Who should those operations leaders be? What is the proper profile for a next-generation vice president of operations who fully understands the emerging digital revolution? The answer likely falls at the intersection of operations and technology, and companies have to staff roles with this in mind. The challenge is that the right profile probably does not currently exist in the organization today. Tomorrow’s digital operations leaders must be groomed in light of core operations, technology, and engineering skill sets.
4. Build the road map. Finally, the “Where do we start?” question is often where paralysis sets in. Leading companies tackle this by defining their strategy around what we call a capabilities system. This is made up of four or five distinctive capabilities — the combination of processes, tools, knowledge, skills, and organization that set your company apart from its rivals and allow you to carry out your chosen way to play. It might be one or more of the use case categories discussed above — digital manufacturing, perhaps, or supply chain management. Establishing clear links between the strategy and the capabilities system will drive that understanding down through the decision-making process of the overall transformation effort.
The field of digital operations is entering a new, significantly more mature phase. Enablers and engagers are offering an ever-growing range of solutions for digitizing every element of operations, and the market is growing fast.
However, focusing solely on the solutions on offer, and their technological implications, will only lead to confusion and paralysis. Instead, think in terms of problem statements and value creation opportunities, and the corresponding use case categories that will enable the proper solution. Then work back to evaluate the current market landscape for each of those categories.

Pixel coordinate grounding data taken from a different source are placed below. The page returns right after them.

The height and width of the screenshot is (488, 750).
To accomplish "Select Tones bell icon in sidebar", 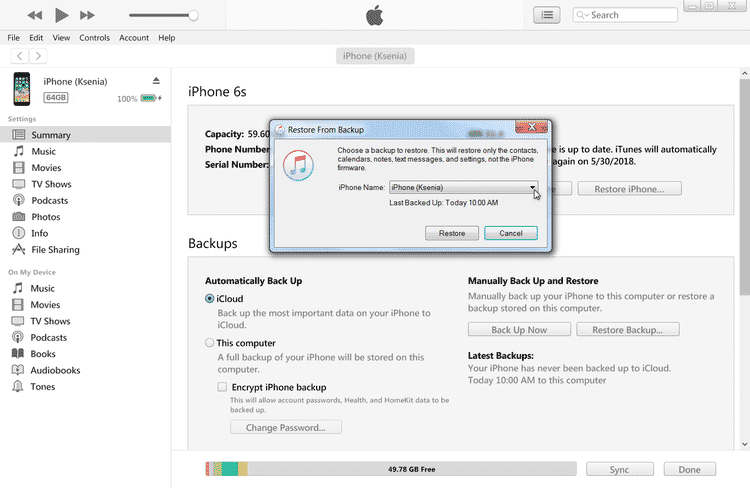I will [18, 386].
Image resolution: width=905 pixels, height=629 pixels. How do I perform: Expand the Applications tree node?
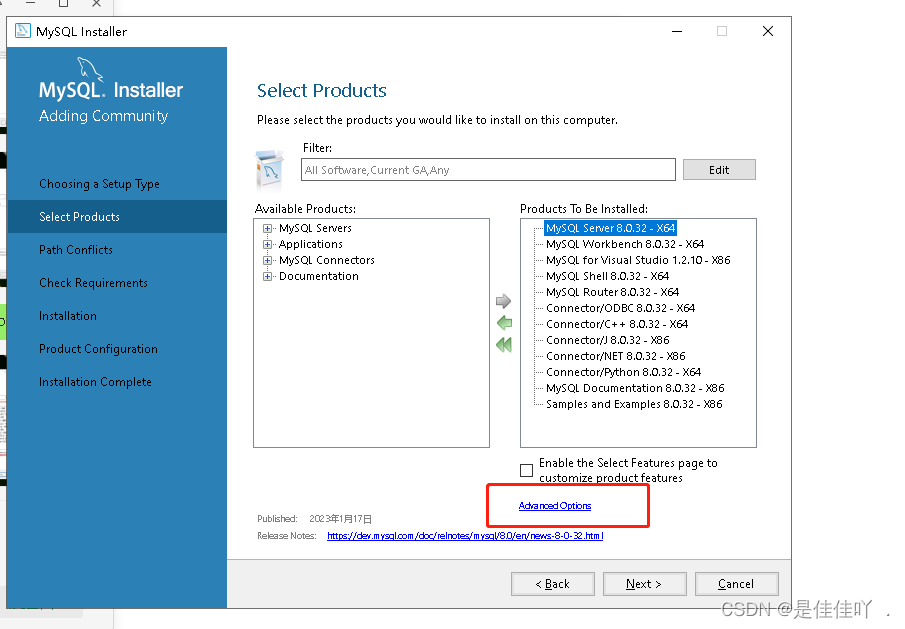(x=267, y=244)
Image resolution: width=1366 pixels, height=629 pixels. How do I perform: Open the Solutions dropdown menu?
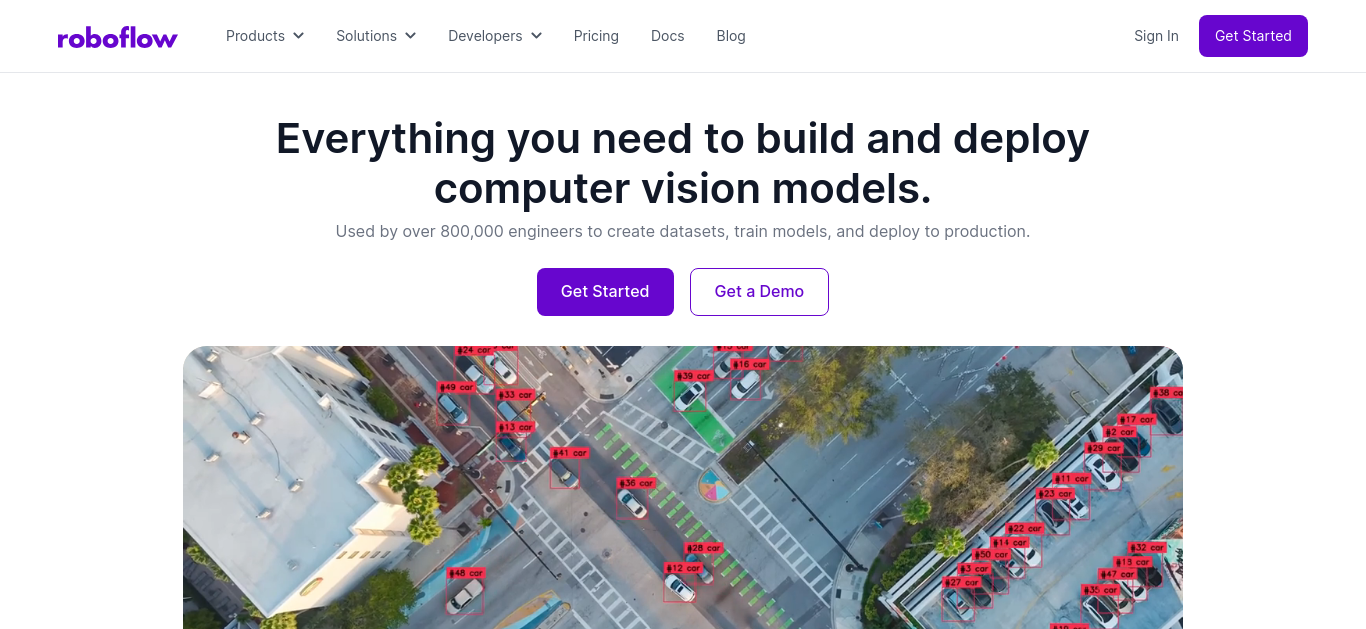pyautogui.click(x=376, y=36)
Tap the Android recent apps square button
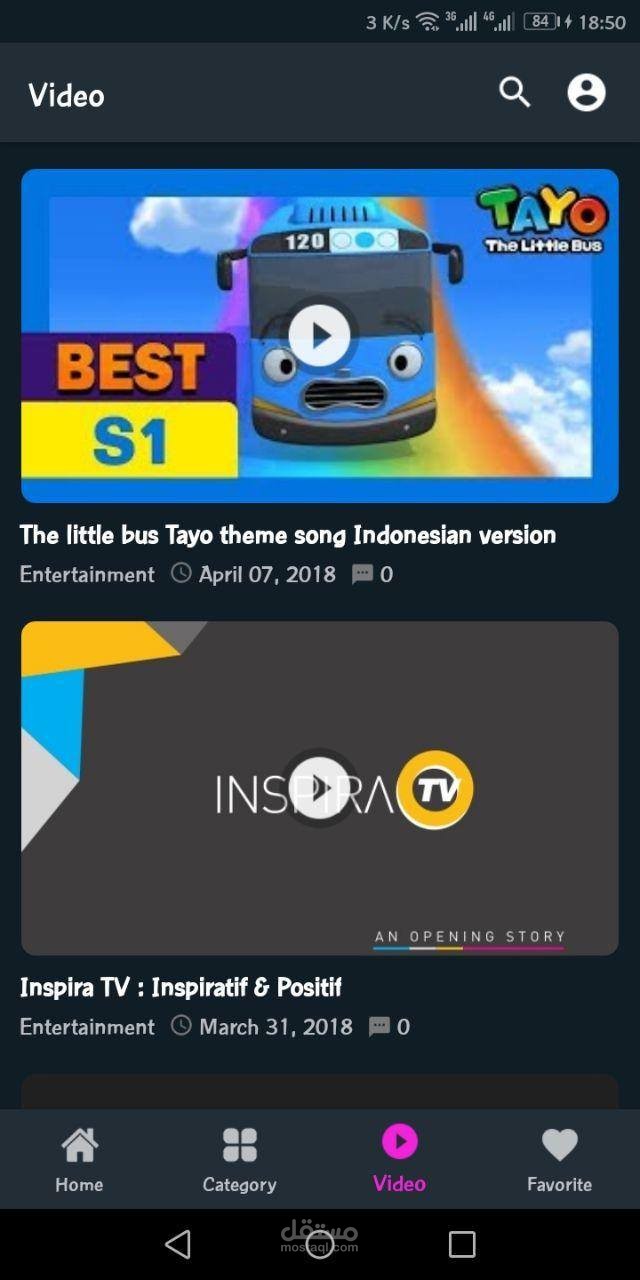The width and height of the screenshot is (640, 1280). [462, 1244]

Finally, don’t wait for the perfect solution for each use case category, or the right answers to the many questions surrounding digital operations. There is no silver bullet for your company. It will be a journey. Begin now by developing your strategy, the distinctive capabilities, and the people and processes that can give you a right to win in the digital future. And remember that the first movers will command a great advantage.
- The Supply Chain Operations Reference (SCOR) model is a standardized framework maintained by the APICS Supply Chain Council and used across a range of industries.